ADVERSE SELECTION AND CREAM SKIMMING

"Adverse Selection" happens when unusually high-cost people select an insurance plan. Informally, people often use the term adverse selection when people with expected costs that are higher than a population average sign up for a policy.  For example, suppose the average expected cost for employees at a company is $2,000 and that one of the health plans offered by the company attracts people with an average expected health care cost of $3,000. The insurer might complain about "adverse selection" -- saying that people who selected that plan are sicker than average.

A better definition of "Adverse Selection" is that the people who sign up for an insurance plan have costs that are greater than the expected costs that the insurance plan used to calculate the premium.  If sicker-than-average people sign up for a health plan with a higher-than-average premium, this is not adverse selection.  For example, if an insurer knows that people selecting the plan will have an average expected cost of $3,000 and sets the premium accordingly, then this is not technically adverse selection.

When adverse selection occurs, the average expected cost of people in a plan is higher than the insurer planned. The insurer loses money. If the insurer then raises the premium, the higher premium causes relatively lower cost people to drop the policy, which pushes up the average cost of those remaining. The insurer loses money again and raises the premium again. Again, this forces lower cost people to drop out. This vicious cycle (sometimes called the "Premium Death Spiral") continues until only the highest cost people are left in the policy. Most people have then dropped out and are uninsured.

At first, one might think that adverse selection is just a problem for insurance companies because it causes them to lose money.  However, adverse selection can cause problems for consumers as well when it causes them to be unable to get health insurance at fair prices. Adverse selection can be reduced by letting insurers set more accurate premiums by giving them more information or lifting restrictions on how premiums are set. However, this makes chronically-ill and high-risk people pay higher premiums.

Adverse selection can be also reduced by restricting consumer choice by offering only one insurance plan for a group or by mandating that everyone buy a given plan. However, this reduces consumer choice and flexibility when different people prefer different plans.

Finally, adverse selection can also be reduced by restricting the timing of consumer choice by having "waiting periods" before someone can buy insurance or by excluding "pre-existing conditions." However, this can cause people with chronic illness or high-risk dependents to be afraid to switch employers and is now limited by HIPAA.

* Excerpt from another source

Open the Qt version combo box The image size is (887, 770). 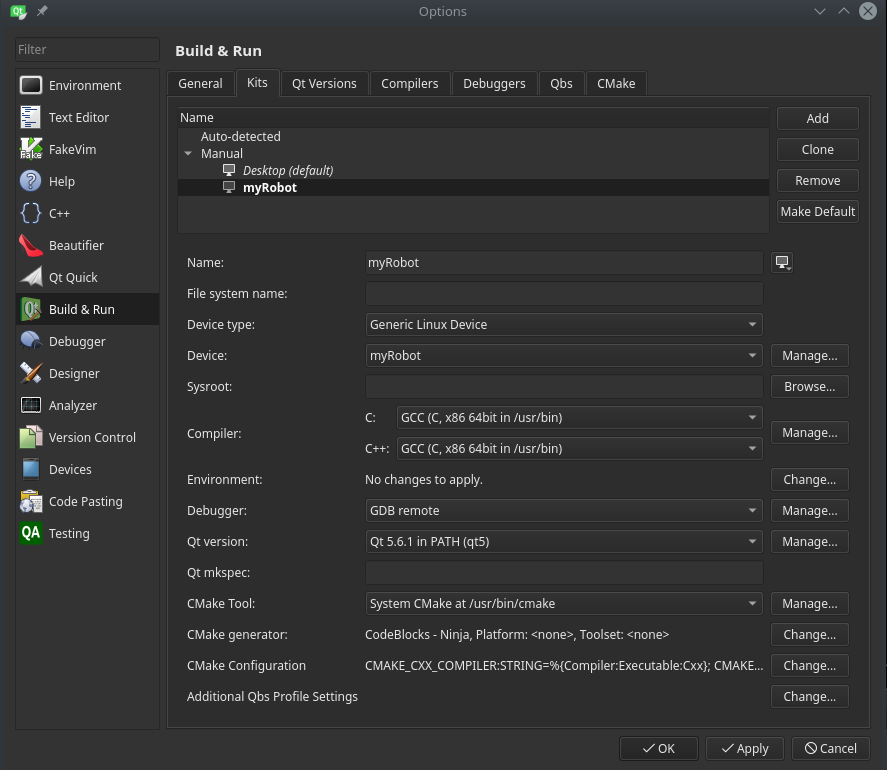(x=564, y=542)
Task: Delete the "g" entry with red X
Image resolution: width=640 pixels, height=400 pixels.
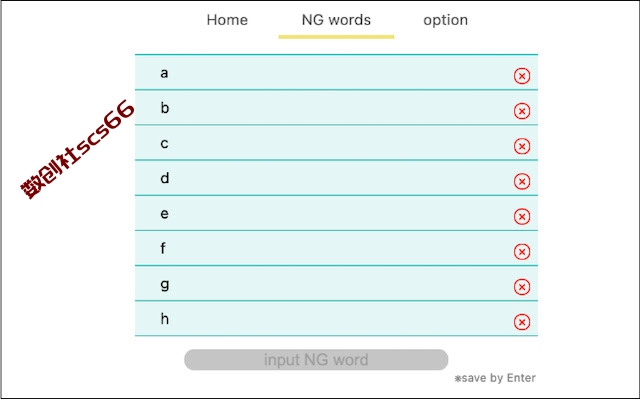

"Cream Skimming" (also called "Cherry Picking") happens when unusually low-cost people select an insurance plan.  Cream skimming occurs when an insurer knows more about consumers' expected costs than the consumers themselves and uses marketing or plan design to enroll a healthier-than-usual population. For example, a plan that offers excellent obstetric care but poor oncology care will probably attract a healthier population than one that offers the opposite. A common criticism of low-cost health plans is that they keep their costs low by enrolling healthier people (or encouraging unhealthy people to leave the plan) rather than by treating their enrollees more efficiently.